Groningen looks like it’s been taken out of fairy tale. It resembles a city made of Lego bricks.
It is such a beautiful, neat city, just breathtaking. Colorful doors, different shades of bricks, carved lamps, beautiful door handles. Everything is perfect there. And what’s even more important for me – really photogenic… We managed to take four photo shoots there!
How to get around the city?
You can take a bus to get around the Groningen, but I wouldn’t say it’s the best way… because the best is… CYCLING, of course or just your own feet, meaning taking a walk. ;) Buses are quite rare, there is approximately one every half an hour. When we talked to the people living in Groningen, we found out that most of them use a bicycle or a car to get around the city (especially a bicycle – we are in the Netherlands, remember).
Worth seeing in Groningen.
1 Groninger Museum. It is a modern and contemporary art museum where I had an opportunity to get a good look at designs by Viktor&Rolf duo and works by Andy Warhol.
The building itself is amazing. You can’t overlook it. It is situated near railway station on a special platform in a canal (part of the construction is under the water). It was designed by Alessandro Mendini. The shape of the building is impressive! The reading room interior follows the latest design trends like mint and pink walls, marble tables and brass lamps. You can read the latest Vouge and plenty of design magazines from around the world there. I really recommend visiting this place.
2 Prinsenhof Gardens.
It used to be a viceroys residency, then a military hospital and later a radio and television centre. Currently there is a hotel with a lovely restaurant and garden of course. There weren’t many flowers when we were there, but I can only imagine how beautiful the garden looks like in the spring.
3 Martinitoren – a symbol of Groningen. It is a bell tower with a very narrow staircase, the perspective upstairs, however, is very wide. This view is something definitely worth seeing.
4 Bars and clubs… Groningen statistically is the youngest city in Europe. There are around 200 thousand citizens, including 50 thousand students. Maybe that’s why many places are open round-the-clock. You can party 24 hours per day there!

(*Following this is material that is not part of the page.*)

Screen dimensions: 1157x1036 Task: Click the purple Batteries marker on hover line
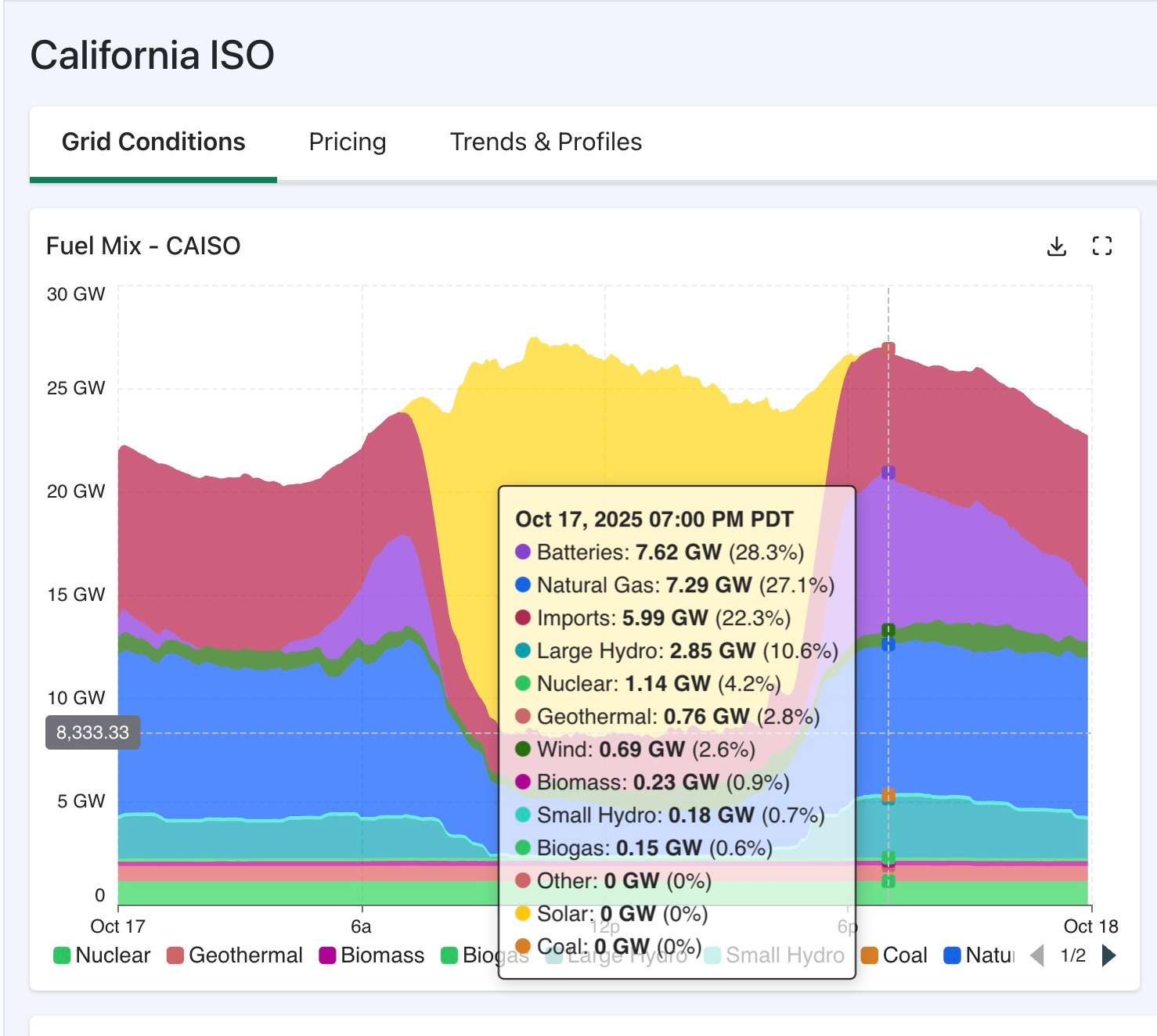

5 Cafes. I recommend taking a walk to find a place that works for you. Interior designs in many cafes are really amazing. You can find places that look like a French cafe, others that resemble an English pub or some in a minimalist Scandinavian style.
6. Local tastes.
Aniseed-flavored jelly beans and Bax Bier. The jellies were a gift from the city. The best part is that they were in a shape of the Marini Tower. Awesome! We found out about the Bax beer reading a blog by a girl from Groningen. It’s local and really worth trying.
7. Colorful houses. Google “Colourful Houses Reitdiephaven” and watch photos. You probably don’t need any further convincing…
Things to remember when planning a trip to Groningen.
– There are many cafes and restaurants where Visa and Mastercard cards are not accepted.
Look for the special stickers on the door, ask a waiter or just pay in cash.
– In many places there is only Dutch version of menu. It’s a bit inconvenient, but on the other hand all the waiters we talked to, were really nice and explained everything. But if you want to be completely self-sufficient try using a dictionary app.
– There are many restaurants closed on Sunday. Remember about it, when planning a weekend trip.
– Almost every place have a free wifi. In most pubs, cafes and restaurant there is usually no password required.